Shell has cancelled gas shipments from its offshore facility Prelude as an industrial dispute between unions and the Anglo-Dutch resources company come to a head.
Contractors set to fly out to the resources rig on Wednesday were told to stand down in response to the disagreement over pay increases, rostering and job security.
The dispute has also caused Shell to advise their customers they will be cancelling some gas shipments from the facility until mid-July.
"Shell confirmed it had issued a notice to customers that cargoes would be impacted until at least mid-July due to the industrial action," a Shell spokesperson said.
The developments come as gas prices rise due to a shortage in supply and the war in Ukraine.
The LNG facility, 400 kilometres off the Kimberley coast, was brought online in 2019, but has been plagued by technical problems, safety concerns and cost blow outs.
The facility shut down temporarily after a fire was detected onboard in December last year but was later cleared by the industry regulator and brought back online in April this year.
Concerns rig will shut down
The Australian Workers Union and Maritime Workers Union form the Offshore Alliance and have been pushing for pay increases for members aboard the facility.
Industrial action has been taking place onboard the vessel since early June, but a fresh set of Fair Work Commission approved "bans" is set to come into effect from July 1.
Two of the bans would result in union members not turning turbines at the facility back on if they were "tripped", raising concerns the rig could be shut off temporarily if that happened.
But Australian Workers Union secretary Daniel Walton said unionised members prioritised safety and wouldn't do anything to jeopardise crew onboard the facility.
"We fundamentally deny that in any way shape or form we would do anything to jeopardise the safety of the facility, any workers onboard or the broader environment," he said.
"Shell is putting out misinformation as a way to try to justify, I think, this industrial extremism," he said.
Mr Walton said Shell had threatened to shut down the facility and was using those threats as a "tactic" in the ongoing dispute between workers and the company.
"Instead of sitting down to offer a decent pay rise they seem to be escalating their action against their workforce," he said.
Pay dispute escalates tensions
The dispute causing tensions onboard the facility centres around pay rises for workers onboard, job security and superannuation increases.
The unions started negotiating pay rises in 2020, according to Mr Walton, but tensions have boiled over after talks stalled and fresh industrial action was approved for July.
"Unfortunately Shell are not offering any pay increases," he said.
"In fact [Shell] have a position in place member which says that 25 per cent of our members' salaries will be discretionary."

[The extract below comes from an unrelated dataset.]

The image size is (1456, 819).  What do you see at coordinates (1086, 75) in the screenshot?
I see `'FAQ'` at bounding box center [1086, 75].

Shell said in a statement the company "recognises the entitlement of all workers to exercise their rights, including the right to participate in industrial action".
"We work hard to provide a strong employee value proposition for our employees, which is competitive with industry peers," the statement reads.
"We continue to engage with our people and their representatives and remain committed to acting fairly, respectfully and transparently at all times during the bargaining process."